Fluffy. Fluffy is a large white heron that stands around all day looking through the dining room window. He wiggles his throat and opens his beak several times. These are hints.

If he sees somebody in the house he will stride to the back door and wait in excited hope. When the door opens, he gets nervous, shifting every wing and tail feather upward. He is half domesticated, half wild. He will eat from your hand only when he is ravenous.

Cranky. Here is a small egret with an upturned ducktail. He has no fear. He stands at the edge of a vibernum bush and eats one chicken heart after another from your hand.

But before each bite there is a squawk. This is either thank you or protest. Cranky is a gourmet bird. The higher in quality the smelts, minnows, and chicken livers are, the more attentive he becomes. When he can no longer squawk, it means he's full.

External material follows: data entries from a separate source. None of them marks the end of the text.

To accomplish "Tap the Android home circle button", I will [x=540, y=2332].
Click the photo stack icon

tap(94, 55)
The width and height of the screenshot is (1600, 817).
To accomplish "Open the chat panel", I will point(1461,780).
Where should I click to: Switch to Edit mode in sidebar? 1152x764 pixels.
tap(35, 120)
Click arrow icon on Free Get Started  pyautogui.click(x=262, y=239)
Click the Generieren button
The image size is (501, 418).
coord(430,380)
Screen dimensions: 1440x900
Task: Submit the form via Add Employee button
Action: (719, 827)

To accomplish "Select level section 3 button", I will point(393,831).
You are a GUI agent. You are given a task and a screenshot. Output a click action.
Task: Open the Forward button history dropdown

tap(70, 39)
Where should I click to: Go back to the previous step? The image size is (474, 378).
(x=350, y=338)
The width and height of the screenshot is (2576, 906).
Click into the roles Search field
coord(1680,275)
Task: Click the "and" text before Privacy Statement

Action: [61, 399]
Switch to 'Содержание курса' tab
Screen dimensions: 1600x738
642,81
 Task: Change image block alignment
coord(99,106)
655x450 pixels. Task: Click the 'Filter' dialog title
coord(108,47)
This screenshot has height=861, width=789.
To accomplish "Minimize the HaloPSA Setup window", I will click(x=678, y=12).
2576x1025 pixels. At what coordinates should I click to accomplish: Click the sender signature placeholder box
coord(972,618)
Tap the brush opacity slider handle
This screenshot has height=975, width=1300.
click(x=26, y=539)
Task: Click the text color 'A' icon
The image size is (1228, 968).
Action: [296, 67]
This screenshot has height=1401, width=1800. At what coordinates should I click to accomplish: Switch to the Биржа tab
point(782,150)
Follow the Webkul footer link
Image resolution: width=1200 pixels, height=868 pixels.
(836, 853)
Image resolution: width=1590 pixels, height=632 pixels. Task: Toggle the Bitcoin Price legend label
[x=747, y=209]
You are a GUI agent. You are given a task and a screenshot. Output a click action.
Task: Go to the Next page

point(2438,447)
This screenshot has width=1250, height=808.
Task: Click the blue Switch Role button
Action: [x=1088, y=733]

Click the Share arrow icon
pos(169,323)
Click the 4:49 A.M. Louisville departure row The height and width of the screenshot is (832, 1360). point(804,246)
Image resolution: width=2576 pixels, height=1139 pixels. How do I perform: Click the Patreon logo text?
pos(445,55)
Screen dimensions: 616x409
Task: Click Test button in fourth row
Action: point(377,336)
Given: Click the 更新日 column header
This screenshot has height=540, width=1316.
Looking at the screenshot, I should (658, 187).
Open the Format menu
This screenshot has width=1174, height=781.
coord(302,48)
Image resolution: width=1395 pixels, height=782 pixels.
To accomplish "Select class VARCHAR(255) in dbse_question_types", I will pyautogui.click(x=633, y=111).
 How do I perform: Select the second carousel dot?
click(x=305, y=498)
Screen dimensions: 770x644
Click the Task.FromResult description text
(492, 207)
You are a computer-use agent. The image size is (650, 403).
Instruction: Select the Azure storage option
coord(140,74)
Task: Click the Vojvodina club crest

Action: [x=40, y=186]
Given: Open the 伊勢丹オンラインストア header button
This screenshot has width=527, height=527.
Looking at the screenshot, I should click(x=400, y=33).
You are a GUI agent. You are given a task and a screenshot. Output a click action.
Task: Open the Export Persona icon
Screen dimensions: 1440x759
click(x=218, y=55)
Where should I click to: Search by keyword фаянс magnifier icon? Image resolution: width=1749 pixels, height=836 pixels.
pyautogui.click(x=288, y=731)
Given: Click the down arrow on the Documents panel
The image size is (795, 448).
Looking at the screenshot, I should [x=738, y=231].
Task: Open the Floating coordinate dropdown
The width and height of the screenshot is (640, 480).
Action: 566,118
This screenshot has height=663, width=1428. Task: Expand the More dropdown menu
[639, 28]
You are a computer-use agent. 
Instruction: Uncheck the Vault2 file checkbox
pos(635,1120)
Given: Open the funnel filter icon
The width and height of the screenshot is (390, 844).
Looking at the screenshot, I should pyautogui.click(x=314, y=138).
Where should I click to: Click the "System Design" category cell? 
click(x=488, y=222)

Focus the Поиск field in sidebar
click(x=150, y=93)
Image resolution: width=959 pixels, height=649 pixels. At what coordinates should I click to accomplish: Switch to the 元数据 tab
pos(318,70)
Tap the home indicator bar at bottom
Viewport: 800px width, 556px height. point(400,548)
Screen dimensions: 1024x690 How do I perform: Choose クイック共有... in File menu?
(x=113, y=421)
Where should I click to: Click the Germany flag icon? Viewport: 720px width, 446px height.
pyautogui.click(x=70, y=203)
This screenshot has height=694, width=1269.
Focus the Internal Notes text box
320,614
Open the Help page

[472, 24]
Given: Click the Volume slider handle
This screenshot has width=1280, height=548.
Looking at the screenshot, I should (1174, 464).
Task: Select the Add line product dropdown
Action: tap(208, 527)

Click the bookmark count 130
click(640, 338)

Rollow. The most beloved of guests, a brown pelican. She has character, too. She pants, just like a little boy who's hit a home run. Out of a flock of identical birds it is the heavy breathing that gives her away. She keeps her wings half extended and waddles around in circles like Charlie Chaplin. Her eating capacity is unlimited. Unless you own a smelt fishery, she will swallow you out of house and home.

Fishface. Fishface is a white heron with a long skinny neck. Fishface is tame, and he competes with Cranky for nutritional attention. They sit side by side on the same vibernum bush while you divide the food between the two, passing a piece of gizzard to one, then the other. Fishface is easy to get along with, and he's called Fishface because he looks directly at you, sometimes with open mouth, like a brook trout hiding under a rock.

Big Blue. This is a heron that my mother likes. But this bird is too wild and skittish for my liking. You open the door and she backs up, terrified. A real non-expresser of intelligence. The sea gulls eat half the food thrown to Big Blue. If she wants to do better, Big Blue has to get domesticated and play the game like all the rest.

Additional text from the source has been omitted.